I mean is dpkg -i really obsolete? AFAIK APT is a "front-end" for dpkg and it still calls dpkg to install packages. I think half of the statement is incorrect.
 
I guess fkraim meant that there's no reason to run that command any more, since we can use APT (and it automatically performs dependency resolution so you won't need to run sudo apt install -f afterwards) but I probably wouldn't use that word
 
Indeed.
 
4:18 PM
@Zanna Better than "deprecated." :)
 
4:30 PM
@EliahKagan definitely haha
 
I was going to say that of course dpkg -i is still used because APT runs dpkg. But I realize I'm not sure that's actually the case. It may use a library rather than executing dpkg.
Though... its error message sure do make it look like it's literally running dpkg.
 
> APT can be considered a front-end to dpkg, friendlier than the older dselect front-end. While dpkg performs actions on individual packages, APT manages relations (especially dependencies) between them, as well as sourcing and management of higher-level versioning decisions (release tracking and version pinning).
 
 
3 hours later…
7:14 PM
@Kulfy I wasn't sure based on the "can be considered" phrasing there. So I checked:
ek@Ilex:~$ sudo rm /usr/bin/dpkg
ek@Ilex:~$ type -a dpkg
bash: type: dpkg: not found
ek@Ilex:~$ sudo apt install --reinstall dpkg
Reading package lists... Done
Building dependency tree
Reading state information... Done
0 upgraded, 0 newly installed, 1 reinstalled, 0 to remove and 0 not upgraded.

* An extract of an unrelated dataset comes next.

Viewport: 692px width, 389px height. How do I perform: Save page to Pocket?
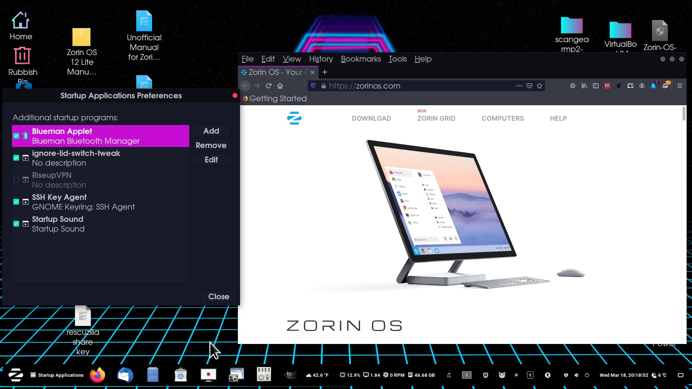529,86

Need to get 1,140 kB of archives.
After this operation, 0 B of additional disk space will be used.
Get:1 us.archive.ubuntu.com/ubuntu bionic-updates/main amd64 dpkg amd64 1.19.0.5ubuntu2.1 [1,140 kB]

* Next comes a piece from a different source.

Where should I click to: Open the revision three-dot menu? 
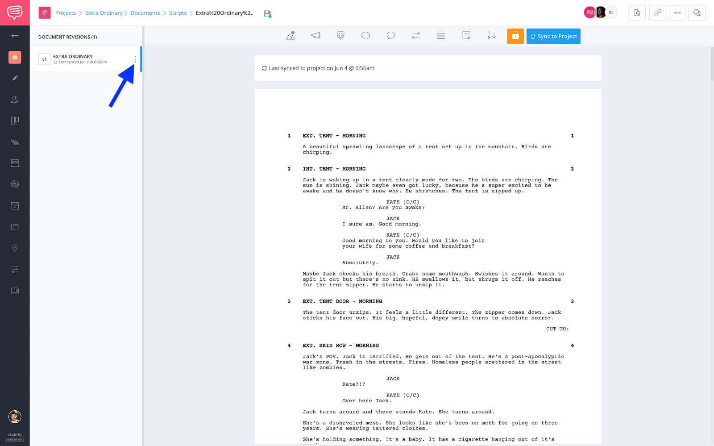coord(135,58)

So yes, it does use and rely on the dpkg executable to install packages.
 
7:41 PM
Though... it doesn't use the -i or --install option to dpkg. After I put dpkg back (from the above), I tried this:
ek@Ilex:~$ sudo mv /usr/bin/dpkg{,.real}
ek@Ilex:~$ sudo tee /usr/bin/dpkg >/dev/null <<'EOF'
> #!/bin/sh
> printf 'DPKG %s\n' "$*"
> dpkg.real "$@"
> EOF
ek@Ilex:~$ sudo chmod +x /usr/bin/dpkg
ek@Ilex:~$ sudo apt install --reinstall bash
Reading package lists... Done
Building dependency tree
Reading state information... Done
0 upgraded, 0 newly installed, 1 reinstalled, 0 to remove and 0 not upgraded.
Need to get 0 B/614 kB of archives.
After this operation, 0 B of additional disk space will be used.